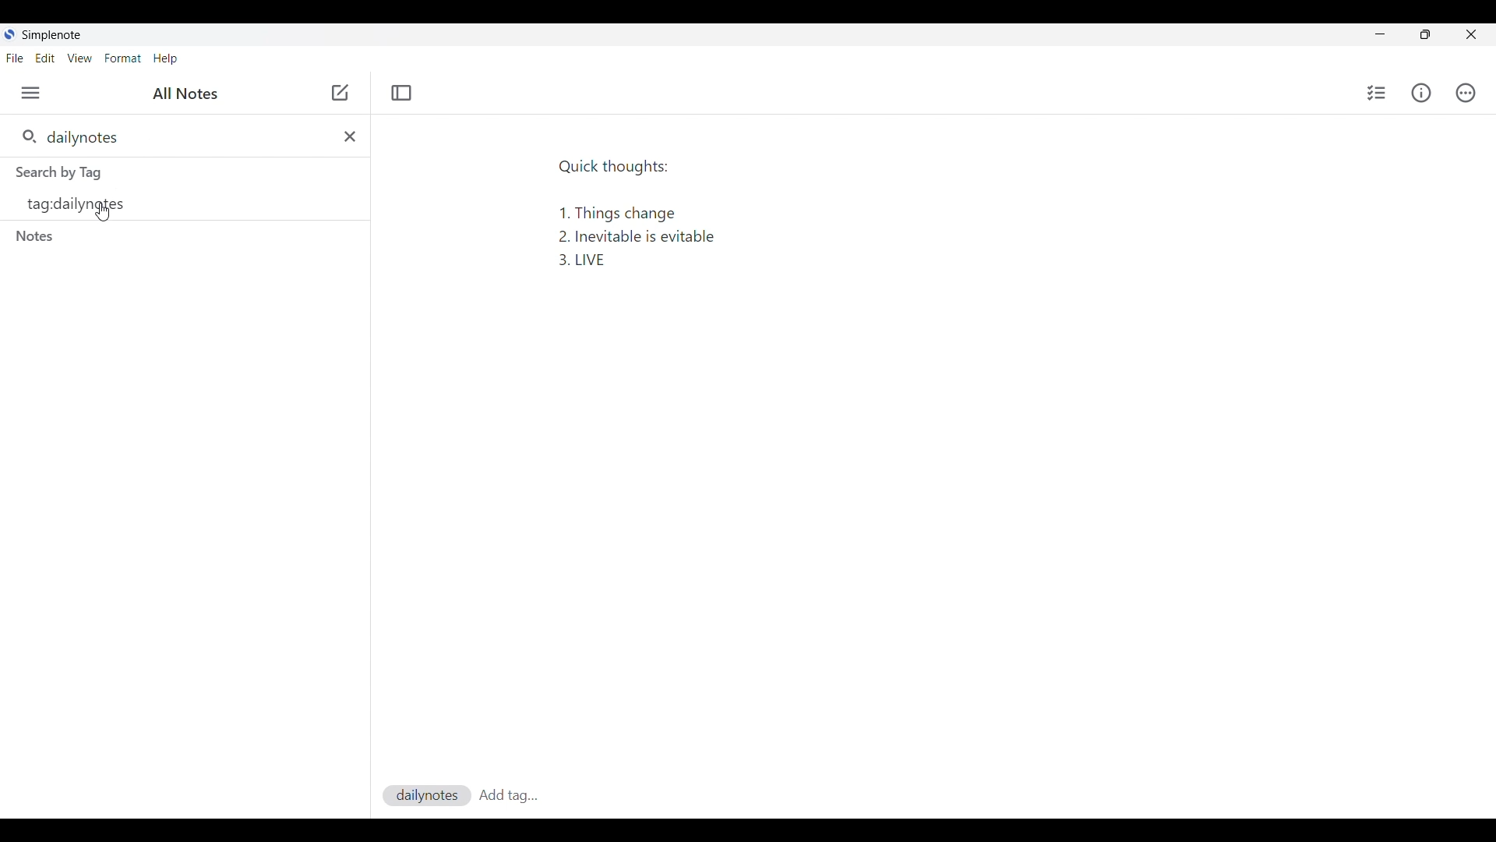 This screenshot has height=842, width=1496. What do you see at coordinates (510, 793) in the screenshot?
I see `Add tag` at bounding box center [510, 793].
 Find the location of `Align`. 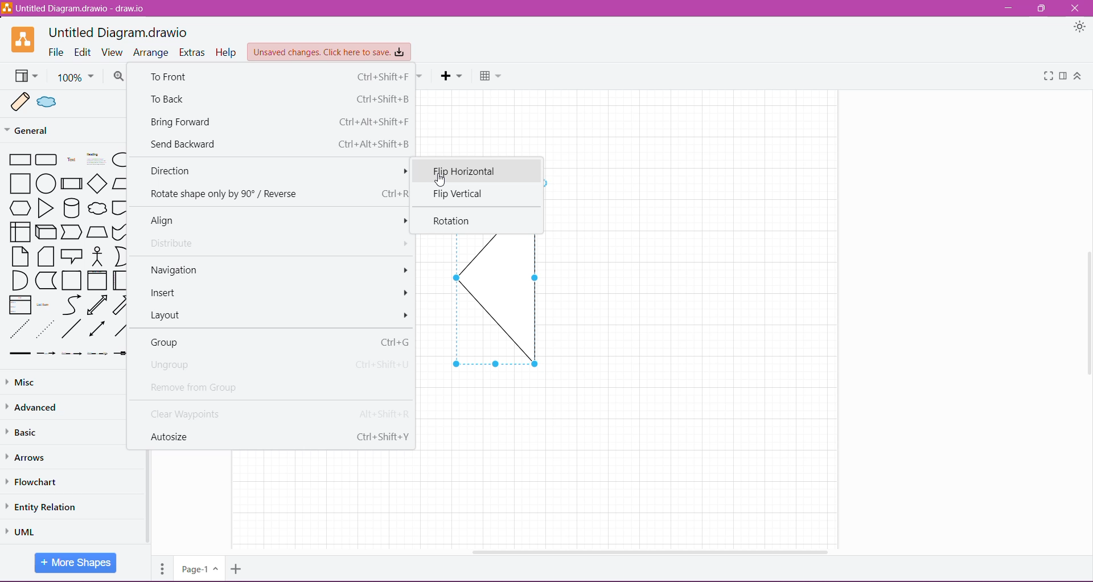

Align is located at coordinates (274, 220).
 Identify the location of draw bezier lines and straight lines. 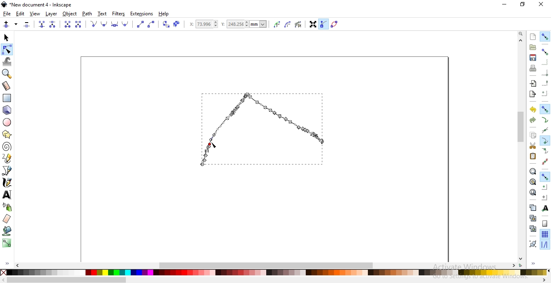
_ _ _
Please transcribe all of the data above word for word, leaving out the pictures.

**Full output**
 This screenshot has height=842, width=1496. What do you see at coordinates (510, 793) in the screenshot?
I see `Add tag` at bounding box center [510, 793].
 Find the location of `Align`. 

Align is located at coordinates (274, 220).
 Identify the location of draw bezier lines and straight lines. 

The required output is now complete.